California Attorney General Rob Bonta had asked the larger appellate panel to reconsider a ruling.

Appeals court blocks California ban on for-profit prisons

SACRAMENTO, Calif. — A larger panel of the 9th U.S. Circuit Court of Appeals on Monday again blocked California’s first-in-the-nation ban on for-profit private prisons and immigration detention facilities, finding that it is trumped by the federal government.

A three-judge appellate panel last year rejected the 2019 state law that would have phased out privately run immigration jails in California by 2028. The law would have undermined a key piece of the nation’s detention system for immigrants.
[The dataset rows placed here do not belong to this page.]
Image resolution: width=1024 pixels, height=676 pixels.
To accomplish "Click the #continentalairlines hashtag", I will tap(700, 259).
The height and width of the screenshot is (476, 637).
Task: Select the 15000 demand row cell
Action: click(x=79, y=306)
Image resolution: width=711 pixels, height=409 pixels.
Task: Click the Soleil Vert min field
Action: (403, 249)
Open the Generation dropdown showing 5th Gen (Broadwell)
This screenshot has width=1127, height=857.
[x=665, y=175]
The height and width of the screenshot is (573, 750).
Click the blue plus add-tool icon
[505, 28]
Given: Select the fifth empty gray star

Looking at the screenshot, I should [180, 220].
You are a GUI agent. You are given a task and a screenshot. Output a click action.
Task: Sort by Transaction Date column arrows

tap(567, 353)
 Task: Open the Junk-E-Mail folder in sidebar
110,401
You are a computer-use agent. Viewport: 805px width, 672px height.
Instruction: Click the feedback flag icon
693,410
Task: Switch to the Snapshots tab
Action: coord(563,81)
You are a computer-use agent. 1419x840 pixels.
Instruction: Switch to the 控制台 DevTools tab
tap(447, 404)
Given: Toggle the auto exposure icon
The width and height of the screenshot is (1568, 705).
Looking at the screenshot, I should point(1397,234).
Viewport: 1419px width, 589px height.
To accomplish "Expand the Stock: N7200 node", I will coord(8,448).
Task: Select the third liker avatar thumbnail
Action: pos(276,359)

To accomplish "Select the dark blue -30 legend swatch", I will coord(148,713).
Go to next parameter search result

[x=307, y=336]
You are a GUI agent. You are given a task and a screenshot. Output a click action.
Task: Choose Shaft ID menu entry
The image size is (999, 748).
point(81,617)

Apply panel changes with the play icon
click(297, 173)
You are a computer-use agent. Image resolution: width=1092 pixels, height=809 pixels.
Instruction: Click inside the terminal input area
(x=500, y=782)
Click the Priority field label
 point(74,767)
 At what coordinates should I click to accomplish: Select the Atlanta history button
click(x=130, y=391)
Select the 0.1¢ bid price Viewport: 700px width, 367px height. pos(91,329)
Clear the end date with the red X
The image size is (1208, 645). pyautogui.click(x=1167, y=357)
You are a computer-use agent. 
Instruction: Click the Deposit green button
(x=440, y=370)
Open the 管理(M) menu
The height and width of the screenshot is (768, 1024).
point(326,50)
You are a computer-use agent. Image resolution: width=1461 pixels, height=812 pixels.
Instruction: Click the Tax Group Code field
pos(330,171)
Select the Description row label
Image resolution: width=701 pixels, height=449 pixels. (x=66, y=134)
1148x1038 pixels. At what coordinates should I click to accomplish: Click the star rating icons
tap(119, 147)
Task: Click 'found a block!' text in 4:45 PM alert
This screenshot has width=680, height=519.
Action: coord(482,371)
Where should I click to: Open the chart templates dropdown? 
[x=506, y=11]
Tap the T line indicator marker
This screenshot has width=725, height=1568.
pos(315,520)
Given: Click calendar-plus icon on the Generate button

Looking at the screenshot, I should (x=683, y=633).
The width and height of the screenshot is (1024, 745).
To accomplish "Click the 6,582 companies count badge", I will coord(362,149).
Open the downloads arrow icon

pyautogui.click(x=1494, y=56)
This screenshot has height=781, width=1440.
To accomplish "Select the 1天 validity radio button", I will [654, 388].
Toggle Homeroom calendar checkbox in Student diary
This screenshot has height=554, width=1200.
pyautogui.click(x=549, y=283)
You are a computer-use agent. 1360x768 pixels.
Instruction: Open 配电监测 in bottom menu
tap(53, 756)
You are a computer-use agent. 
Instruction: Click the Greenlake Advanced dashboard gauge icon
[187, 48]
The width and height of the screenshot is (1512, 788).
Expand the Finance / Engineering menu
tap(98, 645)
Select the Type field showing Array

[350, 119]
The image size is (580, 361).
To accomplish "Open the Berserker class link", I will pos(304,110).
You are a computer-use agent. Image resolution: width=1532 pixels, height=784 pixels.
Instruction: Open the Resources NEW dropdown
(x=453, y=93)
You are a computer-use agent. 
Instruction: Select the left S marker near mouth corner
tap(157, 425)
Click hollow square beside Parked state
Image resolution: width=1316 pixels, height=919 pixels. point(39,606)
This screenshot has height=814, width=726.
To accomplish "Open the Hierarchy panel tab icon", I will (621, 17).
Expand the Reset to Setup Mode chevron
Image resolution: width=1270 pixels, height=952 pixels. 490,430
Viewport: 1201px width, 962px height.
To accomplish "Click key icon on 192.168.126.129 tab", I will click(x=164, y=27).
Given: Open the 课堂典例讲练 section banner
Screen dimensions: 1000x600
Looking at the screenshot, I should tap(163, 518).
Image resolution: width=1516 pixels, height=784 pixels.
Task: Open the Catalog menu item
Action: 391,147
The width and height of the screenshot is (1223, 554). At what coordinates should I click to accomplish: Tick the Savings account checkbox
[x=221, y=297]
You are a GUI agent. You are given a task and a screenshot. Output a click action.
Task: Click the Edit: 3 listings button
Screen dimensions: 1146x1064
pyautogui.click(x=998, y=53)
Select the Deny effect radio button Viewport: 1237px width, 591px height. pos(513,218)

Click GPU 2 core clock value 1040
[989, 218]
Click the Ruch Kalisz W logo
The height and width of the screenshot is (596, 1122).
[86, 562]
California Attorney General Rob Bonta had asked the larger appellate panel to reconsider a ruling.

The law signed by Gov. Gavin Newsom was one of many efforts to limit California’s cooperation with the federal government as then-President Donald Trump imposed hardline policies on immigration enforcement. But the Biden administration continued the U.S. government’s opposition to the law on constitutional grounds.

The 11-member appellate panel said the state law is preempted by the federal government under the U.S. Constitution’s “supremacy clause.” It sent the case back to the trial court for a decision on other legal arguments.

The Geo Group Inc., which operates two such facilities in California, sued to block the law. Neither Geo nor U.S. Immigration and Customs Enforcement immediately commented on the ruling.

“AB 32 would prevent ICE’s contractors from continuing to run detention facilities, requiring ICE to entirely transform its approach to detention in the state or else abandon its California facilities,” Circuit Judge Jacqueline Nguyen wrote for the panel’s eight-member majority. “California cannot exert this level of control over the federal government’s detention operations.”

Bonta wrote the law when he was in the state Assembly. His office said it is still reviewing the decision but is “deeply disappointed” by the decision. The law “was enacted to protect the health and welfare of Californians and recognized the federal government’s own documented concerns with for-profit, private prisons and detention facilities,” his office said in a statement.

Two of the eight judges agreed with Nguyen on only part of the majority’s ruling.

And three of the panel’s 11 members dissented from the majority ruling, with Chief Judge Mary Murguia holding that the law is valid “because it neither directly regulates nor discriminates against the federal government.”